Endokrine Chirurgie
Die endokrine Chirurgie beschäftigt sich mit Operationen an hormonbildenden Drüsen. Organe, die einer chirurgischen Behandlung unterzogen werden, sind die Schilddrüse und die Nebenschilddrüsen, die Nebennieren und auch die Bauchspeicheldrüse. Liegen Fehlfunktionen oder Tumoren vor, kann die teilweise oder vollständige Entfernung erforderlich werden.
Am häufigsten sind Eingriffe an der Schilddrüse. Besonders Überfunktionen oder gutartige Knotenbildungen sind Grund für eine Entfernung. Bei diesen Operationen ist wegen der wichtigen Nerven, die in sehr enger Nachbarschaft zum Organ liegen, eine besonders subtile Operationstechnik erforderlich. Um diese Nerven sicher zu schonen werden neue Geräte eingesetzt (sog. Nerven-Monitoring). Ebenso ist die Entfernung der Nebenschilddrüsen bei einer Überfunktion notwendig. Da manchmal nur eines der vier Nebenschilddrüsenkörperchen erkrankt ist und die übrigen gesunden belassen werden können, wird das erkrankte Polkörperchen durch radioaktive Substanzen markiert und kann durch spezielle Sonden auch an ungewöhnlichen Stellen gefunden und behandelt werden.
Auch in der endokrinen Chirurgie verfolgt unsere Klinik ihren Schwerpunkt der minimalinvasiven Operationen. Die Entfernung der Nebennieren, die anatomisch an ungünstiger Stelle liegen, ist inzwischen mit der "Schlüssellochchirurgie" ein Routineeingriff.

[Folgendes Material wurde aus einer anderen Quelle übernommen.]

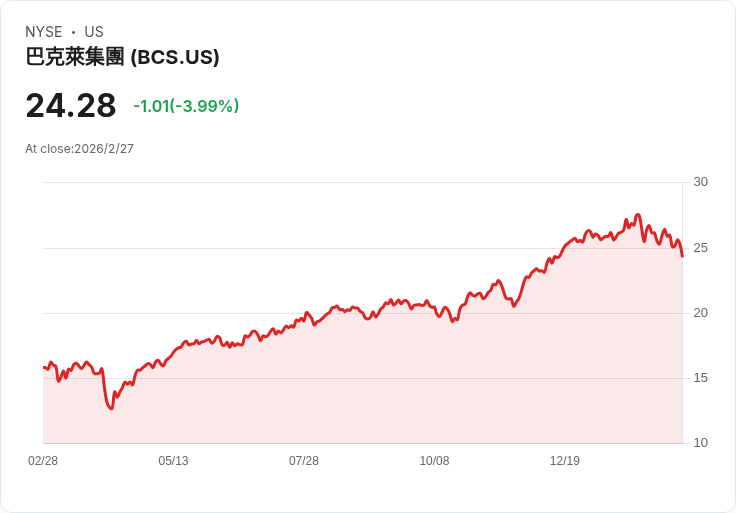Select the 10 value on the price axis
Viewport: 736px width, 513px height.
[x=700, y=443]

Seltener sind endokrine Tumoren an anderen Organen wie z. B. der Bauchspeicheldrüse. Sie erfordern oft große Eingriffe, bei denen teilweise angrenzende Organe mit entfernt werden müssen. Diese Patienten benötigen eine besonders intensive Betreuung vor und nach der Operation.
Die Behandlung endokriner Erkrankungen besteht allerdings nicht allein aus der Operation. Sehr wichtig ist bereits präoperativ eine präzise Therapieplanung. Teilweise muss zunächst eine Vorbehandlung erfolgen, oft auch eine Nachbehandlung oder zumindest eine sorgfältige Nachkontrolle. Hierfür arbeiten wir eng mit Internisten und Nuklearmedizinern zusammen.